Pablo Iglesias. Está desnortado, como alguien que está al borde del abismo y se siente ya fracasado. Apareció en rueda de prensa, acompañado por Irene Montero, para anunciar una moción de censura que sabía que no trascendería. Pero pese a todo adoptó el rol de político presidenciable, se disfrazó con un traje sin hechuras, como de Primark o de Alcampo: todo lo contrario a la imagen que quiso ofrecer. Todo le salió mal salvo las réplicas de Rajoy, que tiene el don de hacer creer a cualquiera que está haciéndolo mejor que el mismísimo presidente de España. Esta vez el vencedor fue el impecable trabalenguas «cuanto peor, mejor para todos, y cuanto peor para todos mejor, mejor para mí el suyo beneficio político».
Susana Díaz. Era la firme candidata a liderar el Partido Socialista en España. Contaba con todos los avales teóricos, tenía la mano en el hombro de los barones y de los expresidentes del gobierno, de las fuerzas vivas e incluso de las que estaban más allí que aquí. Pero nunca hay que transmitir la sensación de que se tiene todo. Un resbalón de soberbia siempre lleva a un terraplén de fracasos. El día que por primera vez no ganas, que pierdes, la gente quiere que pierdas todo lo demás que has conseguido, y vuelves a ser una persona visiblemente normal, con obstáculos y con dificultades, un ser humano sencillo sumido en la desilusión, como todos en alguna ocasión. Y en ese momento dices «qué hostia me han dado» y te levantas de nuevo.
David Delfín y Bimba Bosé. Realmente no han fracasado en nada, salvo en una cosa: en hacernos creer que las personas geniales pueden durar más tiempo que el resto. Vivieron como quisieron, crearon todo el tiempo historias maravillosas, cuidaron de su gente; Bimba de sus hijas Dora y June, David cuidó e hizo feliz a su perrita Alicia. Amaron. Ella se enamoró de Charlie Centa. Él de Pablo Sáez. Se rodearon de amigos, de otros genios. Y después de una lucha valiente contra una enfermedad letal, ante la que nunca quisieron tirar la toalla, ante la que se reían y bromeaban, cuyas cicatrices mostraban en la pasarela y en el couché, se reencontraron en otra dimensión hace unas semanas. Todo, muy parecido a aquel corto de Diego Postigo de 1999; dos ángeles en el ombligo de Madrid, rompiendo con el aburrimiento y la rutina.

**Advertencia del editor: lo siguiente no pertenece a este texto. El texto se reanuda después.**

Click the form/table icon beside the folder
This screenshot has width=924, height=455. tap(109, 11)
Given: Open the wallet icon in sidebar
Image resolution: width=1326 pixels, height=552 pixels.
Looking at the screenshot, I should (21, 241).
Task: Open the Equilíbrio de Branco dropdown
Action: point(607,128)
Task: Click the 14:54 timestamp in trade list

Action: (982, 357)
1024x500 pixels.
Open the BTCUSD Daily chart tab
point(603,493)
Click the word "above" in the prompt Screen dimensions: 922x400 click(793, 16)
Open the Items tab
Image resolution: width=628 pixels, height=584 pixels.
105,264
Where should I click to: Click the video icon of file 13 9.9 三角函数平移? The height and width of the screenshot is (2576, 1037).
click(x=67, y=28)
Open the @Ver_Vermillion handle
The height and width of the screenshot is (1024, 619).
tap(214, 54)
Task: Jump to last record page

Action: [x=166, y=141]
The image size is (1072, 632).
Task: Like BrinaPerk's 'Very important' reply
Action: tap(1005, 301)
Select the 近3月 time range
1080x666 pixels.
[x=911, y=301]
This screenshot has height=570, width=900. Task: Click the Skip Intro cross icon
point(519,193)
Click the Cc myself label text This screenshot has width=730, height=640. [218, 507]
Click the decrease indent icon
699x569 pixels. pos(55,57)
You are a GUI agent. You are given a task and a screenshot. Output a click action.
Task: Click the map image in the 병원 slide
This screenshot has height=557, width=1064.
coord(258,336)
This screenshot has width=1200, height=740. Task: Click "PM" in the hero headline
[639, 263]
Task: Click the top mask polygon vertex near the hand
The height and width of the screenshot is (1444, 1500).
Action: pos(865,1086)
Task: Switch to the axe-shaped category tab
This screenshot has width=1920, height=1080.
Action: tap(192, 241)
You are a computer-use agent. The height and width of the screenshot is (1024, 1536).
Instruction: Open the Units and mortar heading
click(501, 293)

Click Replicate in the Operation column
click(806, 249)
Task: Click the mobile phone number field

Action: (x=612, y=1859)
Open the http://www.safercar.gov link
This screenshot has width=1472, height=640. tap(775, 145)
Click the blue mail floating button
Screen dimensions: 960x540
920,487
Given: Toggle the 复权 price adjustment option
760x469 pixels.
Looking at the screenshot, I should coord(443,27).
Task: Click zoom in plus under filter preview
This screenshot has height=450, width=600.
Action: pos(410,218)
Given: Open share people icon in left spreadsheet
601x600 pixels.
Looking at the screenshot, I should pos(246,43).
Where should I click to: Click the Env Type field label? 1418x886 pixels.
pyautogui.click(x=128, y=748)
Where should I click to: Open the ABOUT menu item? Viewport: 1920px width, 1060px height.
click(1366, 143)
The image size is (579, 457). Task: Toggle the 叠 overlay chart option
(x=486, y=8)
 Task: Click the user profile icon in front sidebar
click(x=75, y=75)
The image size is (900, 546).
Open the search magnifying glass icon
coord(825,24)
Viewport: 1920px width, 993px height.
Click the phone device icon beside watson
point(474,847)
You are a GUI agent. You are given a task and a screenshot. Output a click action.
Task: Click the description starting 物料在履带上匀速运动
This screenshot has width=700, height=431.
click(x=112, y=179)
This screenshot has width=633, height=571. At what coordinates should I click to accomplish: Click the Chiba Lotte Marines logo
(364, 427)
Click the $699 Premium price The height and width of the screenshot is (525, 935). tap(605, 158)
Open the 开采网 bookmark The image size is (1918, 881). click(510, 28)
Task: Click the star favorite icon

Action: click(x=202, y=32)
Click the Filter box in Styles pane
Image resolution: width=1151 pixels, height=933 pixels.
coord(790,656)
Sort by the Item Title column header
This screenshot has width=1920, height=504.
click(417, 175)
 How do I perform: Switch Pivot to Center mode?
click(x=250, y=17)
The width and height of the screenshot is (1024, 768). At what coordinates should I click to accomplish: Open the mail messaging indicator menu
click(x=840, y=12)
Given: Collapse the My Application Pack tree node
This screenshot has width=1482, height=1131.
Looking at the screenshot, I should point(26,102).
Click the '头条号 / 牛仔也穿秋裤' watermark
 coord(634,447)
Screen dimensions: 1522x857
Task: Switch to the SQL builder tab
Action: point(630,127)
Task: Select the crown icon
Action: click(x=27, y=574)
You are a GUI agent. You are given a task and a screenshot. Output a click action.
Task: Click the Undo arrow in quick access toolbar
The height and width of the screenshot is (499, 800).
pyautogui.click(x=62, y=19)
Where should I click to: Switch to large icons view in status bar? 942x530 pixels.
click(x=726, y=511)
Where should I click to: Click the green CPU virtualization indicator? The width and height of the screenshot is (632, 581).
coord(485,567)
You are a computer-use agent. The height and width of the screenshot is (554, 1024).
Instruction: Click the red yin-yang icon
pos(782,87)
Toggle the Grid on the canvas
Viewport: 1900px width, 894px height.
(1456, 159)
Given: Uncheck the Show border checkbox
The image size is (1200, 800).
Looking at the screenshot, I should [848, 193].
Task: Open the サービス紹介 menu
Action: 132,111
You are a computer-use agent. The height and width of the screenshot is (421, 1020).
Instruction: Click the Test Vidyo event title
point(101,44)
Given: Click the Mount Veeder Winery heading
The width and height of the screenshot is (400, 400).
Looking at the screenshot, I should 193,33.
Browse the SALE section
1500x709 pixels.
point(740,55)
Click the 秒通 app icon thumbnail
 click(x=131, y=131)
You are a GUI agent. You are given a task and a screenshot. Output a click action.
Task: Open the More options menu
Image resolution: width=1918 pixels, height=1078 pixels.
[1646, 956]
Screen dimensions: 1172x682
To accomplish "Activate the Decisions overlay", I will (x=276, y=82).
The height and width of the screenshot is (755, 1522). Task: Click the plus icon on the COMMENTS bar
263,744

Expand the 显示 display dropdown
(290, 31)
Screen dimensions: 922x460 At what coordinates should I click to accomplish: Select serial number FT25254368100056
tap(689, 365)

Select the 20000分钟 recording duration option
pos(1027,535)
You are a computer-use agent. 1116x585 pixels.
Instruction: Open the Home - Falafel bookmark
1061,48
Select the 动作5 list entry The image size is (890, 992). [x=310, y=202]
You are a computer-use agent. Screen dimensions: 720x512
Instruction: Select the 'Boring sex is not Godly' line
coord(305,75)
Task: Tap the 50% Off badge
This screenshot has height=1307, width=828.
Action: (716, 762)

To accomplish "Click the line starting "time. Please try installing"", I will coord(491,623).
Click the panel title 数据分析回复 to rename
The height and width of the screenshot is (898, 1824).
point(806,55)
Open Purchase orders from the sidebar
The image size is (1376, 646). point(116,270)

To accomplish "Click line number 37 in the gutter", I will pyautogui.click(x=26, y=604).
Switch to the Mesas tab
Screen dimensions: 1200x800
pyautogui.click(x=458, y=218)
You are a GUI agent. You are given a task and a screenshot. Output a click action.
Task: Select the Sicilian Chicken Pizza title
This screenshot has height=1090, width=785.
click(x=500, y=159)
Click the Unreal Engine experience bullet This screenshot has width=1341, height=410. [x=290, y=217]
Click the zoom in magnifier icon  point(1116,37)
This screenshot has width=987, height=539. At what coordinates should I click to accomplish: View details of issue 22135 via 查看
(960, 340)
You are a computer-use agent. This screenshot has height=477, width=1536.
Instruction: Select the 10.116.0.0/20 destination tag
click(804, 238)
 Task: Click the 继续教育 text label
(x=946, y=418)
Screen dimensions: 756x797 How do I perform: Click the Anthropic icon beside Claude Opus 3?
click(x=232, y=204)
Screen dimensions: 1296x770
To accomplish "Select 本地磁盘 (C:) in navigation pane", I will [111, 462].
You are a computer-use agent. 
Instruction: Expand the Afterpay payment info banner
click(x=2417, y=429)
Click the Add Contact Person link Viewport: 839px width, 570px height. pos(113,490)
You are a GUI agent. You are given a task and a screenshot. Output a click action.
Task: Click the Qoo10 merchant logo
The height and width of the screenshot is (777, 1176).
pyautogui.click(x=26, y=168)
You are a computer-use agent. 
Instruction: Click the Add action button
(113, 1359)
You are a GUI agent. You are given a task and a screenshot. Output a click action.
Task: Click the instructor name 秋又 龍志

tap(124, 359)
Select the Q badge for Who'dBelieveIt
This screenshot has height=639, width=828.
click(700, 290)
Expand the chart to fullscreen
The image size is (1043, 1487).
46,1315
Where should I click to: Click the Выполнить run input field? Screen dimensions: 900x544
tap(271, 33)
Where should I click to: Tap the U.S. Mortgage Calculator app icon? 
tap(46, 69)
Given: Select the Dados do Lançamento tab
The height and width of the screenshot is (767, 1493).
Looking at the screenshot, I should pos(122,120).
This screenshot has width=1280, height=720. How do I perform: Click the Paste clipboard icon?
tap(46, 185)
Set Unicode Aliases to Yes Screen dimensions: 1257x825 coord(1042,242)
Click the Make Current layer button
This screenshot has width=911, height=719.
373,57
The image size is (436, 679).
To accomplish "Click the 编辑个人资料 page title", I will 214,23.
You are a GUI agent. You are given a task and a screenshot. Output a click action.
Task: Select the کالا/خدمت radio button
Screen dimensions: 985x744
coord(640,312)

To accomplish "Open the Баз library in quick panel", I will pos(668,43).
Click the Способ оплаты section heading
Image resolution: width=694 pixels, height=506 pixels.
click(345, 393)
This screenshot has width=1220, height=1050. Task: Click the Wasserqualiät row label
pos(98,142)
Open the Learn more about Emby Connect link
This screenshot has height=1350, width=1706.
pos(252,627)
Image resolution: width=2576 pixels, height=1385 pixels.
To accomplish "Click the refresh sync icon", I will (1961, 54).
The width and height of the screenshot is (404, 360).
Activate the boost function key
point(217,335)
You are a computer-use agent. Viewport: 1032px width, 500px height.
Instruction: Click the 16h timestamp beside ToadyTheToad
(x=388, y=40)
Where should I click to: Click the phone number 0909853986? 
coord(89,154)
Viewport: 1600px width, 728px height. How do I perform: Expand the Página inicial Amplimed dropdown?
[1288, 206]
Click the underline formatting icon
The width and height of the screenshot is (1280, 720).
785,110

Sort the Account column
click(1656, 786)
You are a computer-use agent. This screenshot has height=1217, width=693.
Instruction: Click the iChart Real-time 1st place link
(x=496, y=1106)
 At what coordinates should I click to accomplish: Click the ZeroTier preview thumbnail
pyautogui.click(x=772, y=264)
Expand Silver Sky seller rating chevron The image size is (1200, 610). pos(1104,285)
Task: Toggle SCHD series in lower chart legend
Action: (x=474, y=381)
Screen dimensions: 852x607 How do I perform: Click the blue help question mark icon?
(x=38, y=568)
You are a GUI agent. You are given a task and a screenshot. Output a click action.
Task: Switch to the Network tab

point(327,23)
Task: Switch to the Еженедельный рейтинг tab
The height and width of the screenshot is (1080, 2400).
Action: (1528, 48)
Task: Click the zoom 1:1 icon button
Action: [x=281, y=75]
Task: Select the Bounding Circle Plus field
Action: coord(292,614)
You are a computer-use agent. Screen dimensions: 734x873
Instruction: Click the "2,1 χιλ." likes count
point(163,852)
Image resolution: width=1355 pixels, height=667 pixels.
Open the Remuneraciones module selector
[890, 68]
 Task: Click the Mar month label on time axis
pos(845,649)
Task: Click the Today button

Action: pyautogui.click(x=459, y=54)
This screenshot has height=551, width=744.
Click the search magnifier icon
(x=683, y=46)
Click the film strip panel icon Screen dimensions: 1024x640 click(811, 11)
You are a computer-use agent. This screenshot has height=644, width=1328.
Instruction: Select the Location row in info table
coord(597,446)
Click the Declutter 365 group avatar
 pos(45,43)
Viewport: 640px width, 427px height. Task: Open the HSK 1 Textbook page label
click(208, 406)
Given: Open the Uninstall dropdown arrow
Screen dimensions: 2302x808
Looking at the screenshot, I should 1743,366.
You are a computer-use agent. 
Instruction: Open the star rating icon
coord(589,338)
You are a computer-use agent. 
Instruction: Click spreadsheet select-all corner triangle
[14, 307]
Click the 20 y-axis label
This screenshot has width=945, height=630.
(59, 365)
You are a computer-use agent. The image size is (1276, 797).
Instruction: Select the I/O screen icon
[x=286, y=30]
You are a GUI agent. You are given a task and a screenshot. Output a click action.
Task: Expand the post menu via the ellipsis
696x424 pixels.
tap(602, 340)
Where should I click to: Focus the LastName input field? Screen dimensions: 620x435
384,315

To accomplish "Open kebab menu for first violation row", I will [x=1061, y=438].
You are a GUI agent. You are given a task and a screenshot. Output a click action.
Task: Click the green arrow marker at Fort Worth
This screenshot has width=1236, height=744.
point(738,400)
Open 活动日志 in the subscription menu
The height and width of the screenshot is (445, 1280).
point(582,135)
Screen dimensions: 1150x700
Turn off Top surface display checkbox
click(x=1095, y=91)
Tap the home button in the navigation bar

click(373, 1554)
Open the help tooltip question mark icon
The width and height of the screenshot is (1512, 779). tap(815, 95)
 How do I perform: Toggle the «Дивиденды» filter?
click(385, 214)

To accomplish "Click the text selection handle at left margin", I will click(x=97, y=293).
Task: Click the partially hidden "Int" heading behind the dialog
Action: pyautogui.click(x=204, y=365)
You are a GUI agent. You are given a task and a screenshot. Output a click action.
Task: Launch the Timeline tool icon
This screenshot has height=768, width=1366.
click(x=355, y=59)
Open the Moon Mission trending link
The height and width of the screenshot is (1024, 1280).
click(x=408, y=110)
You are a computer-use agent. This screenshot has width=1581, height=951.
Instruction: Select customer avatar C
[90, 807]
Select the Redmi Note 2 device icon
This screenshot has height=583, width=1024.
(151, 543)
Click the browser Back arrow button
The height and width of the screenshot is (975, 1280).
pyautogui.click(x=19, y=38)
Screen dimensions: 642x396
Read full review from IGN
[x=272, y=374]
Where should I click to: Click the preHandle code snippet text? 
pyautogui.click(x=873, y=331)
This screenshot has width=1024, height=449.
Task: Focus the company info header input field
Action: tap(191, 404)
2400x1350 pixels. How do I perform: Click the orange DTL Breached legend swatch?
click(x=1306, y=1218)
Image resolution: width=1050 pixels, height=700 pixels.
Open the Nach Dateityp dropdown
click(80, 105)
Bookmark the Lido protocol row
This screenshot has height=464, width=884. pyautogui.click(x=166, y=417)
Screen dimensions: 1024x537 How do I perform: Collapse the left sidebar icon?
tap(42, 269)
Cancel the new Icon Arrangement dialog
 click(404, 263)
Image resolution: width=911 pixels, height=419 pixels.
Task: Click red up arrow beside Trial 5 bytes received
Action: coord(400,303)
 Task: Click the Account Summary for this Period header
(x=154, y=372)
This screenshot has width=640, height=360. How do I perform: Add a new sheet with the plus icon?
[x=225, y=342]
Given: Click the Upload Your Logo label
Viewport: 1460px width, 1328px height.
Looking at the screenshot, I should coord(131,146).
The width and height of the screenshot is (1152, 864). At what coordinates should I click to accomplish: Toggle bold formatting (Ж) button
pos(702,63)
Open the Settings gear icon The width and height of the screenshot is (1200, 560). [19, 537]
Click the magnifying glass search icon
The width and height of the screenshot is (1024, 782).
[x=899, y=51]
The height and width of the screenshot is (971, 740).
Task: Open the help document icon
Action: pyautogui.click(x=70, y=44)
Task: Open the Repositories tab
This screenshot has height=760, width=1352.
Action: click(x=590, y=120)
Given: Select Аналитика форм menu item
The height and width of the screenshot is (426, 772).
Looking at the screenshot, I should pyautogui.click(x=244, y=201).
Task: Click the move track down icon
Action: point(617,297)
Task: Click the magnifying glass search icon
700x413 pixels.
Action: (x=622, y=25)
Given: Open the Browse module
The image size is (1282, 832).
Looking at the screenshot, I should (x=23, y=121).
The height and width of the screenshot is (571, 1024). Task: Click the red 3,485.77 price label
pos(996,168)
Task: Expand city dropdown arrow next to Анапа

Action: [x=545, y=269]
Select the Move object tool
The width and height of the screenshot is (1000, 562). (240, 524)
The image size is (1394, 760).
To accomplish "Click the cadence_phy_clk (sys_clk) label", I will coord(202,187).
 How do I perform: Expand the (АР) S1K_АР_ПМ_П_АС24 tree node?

Recupero de mi videoteca Birdman (o La Inesperada Virtud de la Ignorancia), una de mis películas favoritas de los últimos años, de la que ya he hablado aquí. Cada día la tengo más presente por su trasfondo tan duro: el elogio a los fracasos. Nos sirve para no olvidar que hay que adorar la vida, que hay que disfrutar de los errores y de los fracasos como si fueran los mejores momentos. Porque cuando sorprenda el éxito incontestable, quizá ya sea demasiado tarde para alguno de nosotros. Hay que levantarse cada mañana y dedicarse a querer y crear, pensar y crear, disfrutar y querer.